CuraGen, with partners Wayne State University and Yale University, published a protein-interaction map of the Drosophila proteome in Thursday’s online edition of Science.
The map, which co-author John Chant, head of genomics and proteomics at CuraGen, called “the first proteomic map of a higher eukaryotic organism,” was created through a combination of yeast-2-hybrid experiments and extensive informatics modeling, and constituted a “prelude and template” for a parallel human map that is in development at CuraGen but which the company has not released, according to Chant.
“I think other pharma companies will be very interested in this information. … For computational biologists, this is a tremendous data set,” Chant told ProteoMonitor in regards to the Drosophila map.
Chant and his collaborators created the map, which describes 4,679 proteins and 4,780 interactions, by first screening 10,623 predicted transcripts to produce a draft map of 7,048 proteins and 20,405 interactions. The draft was then run through a “confidence” screen based on a training set of interactions that were reviewed by an “expert biologist,” who rated each theoretical protein interaction based on its feasibility. The resulting program assigned a level of confidence to each interaction in the draft.

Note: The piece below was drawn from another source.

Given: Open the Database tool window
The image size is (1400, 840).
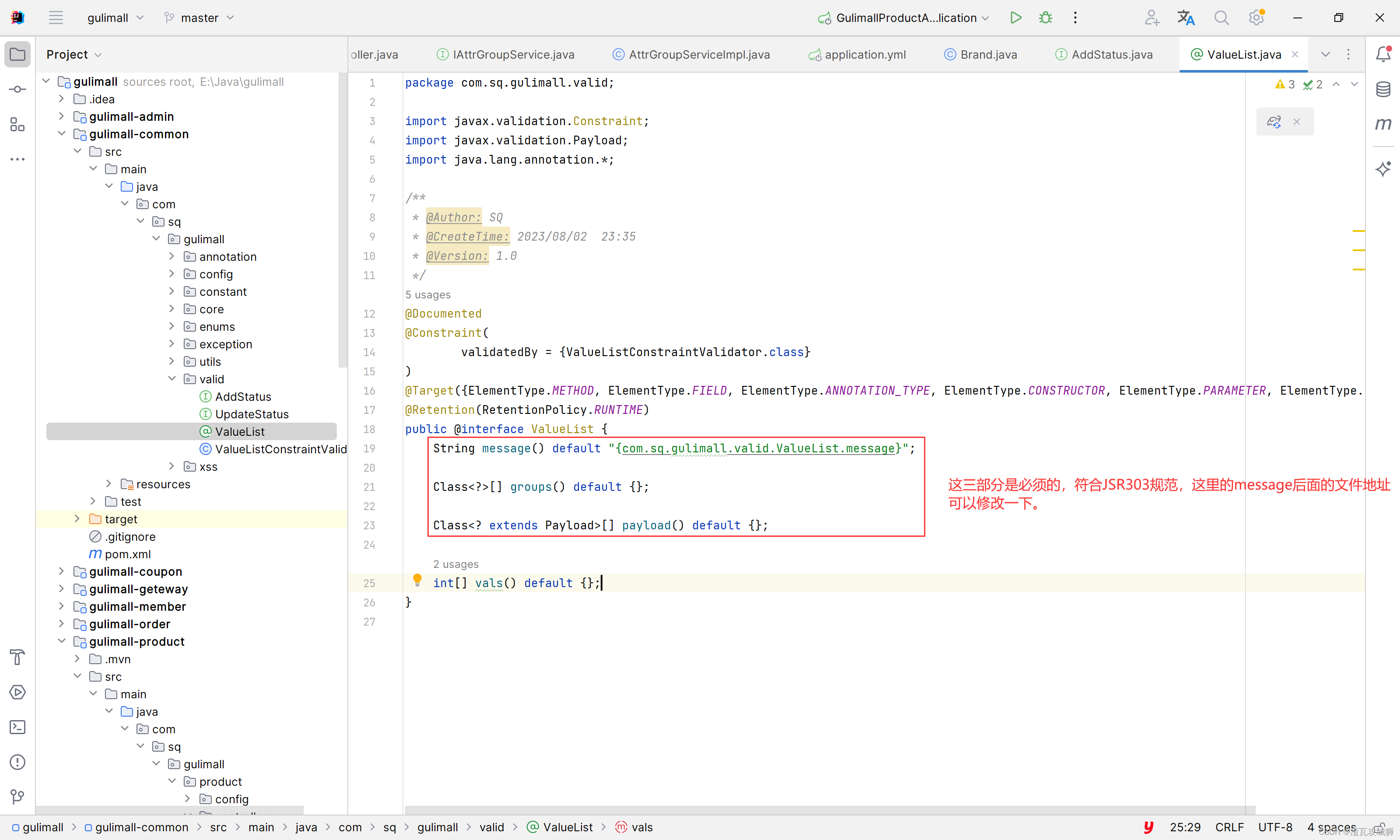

A revised map of high-confidence interactions was then created, and analyzed to see which classes of proteins were enriched or depleted. The specific global and local pathways were analyzed as well, with local pathways typed into classes such as “transcription pathway” or “signal transduction pathway.” The interactions have been deposited with FlyBase, BIND, and DIP.
“The type of information we have [in the confidence program] is how many times we got the same hit, did the hit go in both directions in terms of the 2-hybrid, and what was the overall behavior of the bait and prey — was it promiscuous or not? The other thing we looked at is the network geometry,” Chant said. “All of these things intuitively make common sense and people have alluded to these things in terms of pathways and 2-hybrid before, but we in an unbiased fashion developed algorithms to use this information and assess which [interactions] were truly useful.”
Chant acknowledged that yeast-2-hybrid screens “have gotten a bad name over the years.” The artificial-ity of the system — which requires overexpression of proteins, lack of cellular context, and the introduction of reporters — commonly leads to many false positives. The informatics approach was designed to minimize that, and Chant said that several proof-of-concept studies have shown that it is robust. “It’s a major advance, and we’re pretty comfortable with [the results],” he said.
CuraGen’s use of a combination of yeast-2-hybrid screens and extensive informatics illustrates the systems biology approach that has gained momentum recently in the proteomics and genomics spheres. Systems biology is “absolutely” a focus for CuraGen, said Chant. “Understanding systems in their entirety and having as much information as possible is definitely our goal,” he said. High-throughput yeast-2-hybrid assays and bioinformatics are two technologies that CuraGen is known for — an important reason, according to Chant, that his group undertook this particular project.
Another reason, of course, is the potential for eventual commercial gain. “CuraGen historically has looked at the human genome and found novel druggable targets,” Chant said. “As such, there are orphan drug targets that are druggable, but we don’t know what they’ll do. So by putting these in the context of the pathways in the interaction map, you can put these orphan drug targets into the context of human health.”
Although the Drosophila map is a first step, CuraGen has already shifted its focus to the human map that the company is developing, with an eye to “pathways that have to do with human health.” Chant said that the company has already used the human data it has collected so far to find drug targets, and that ultimately, the focus will be downstream on the clinic. “Really our goal is to use genomics and proteomics not for target discovery, but for managing our clinical programs down the line,” Chant said.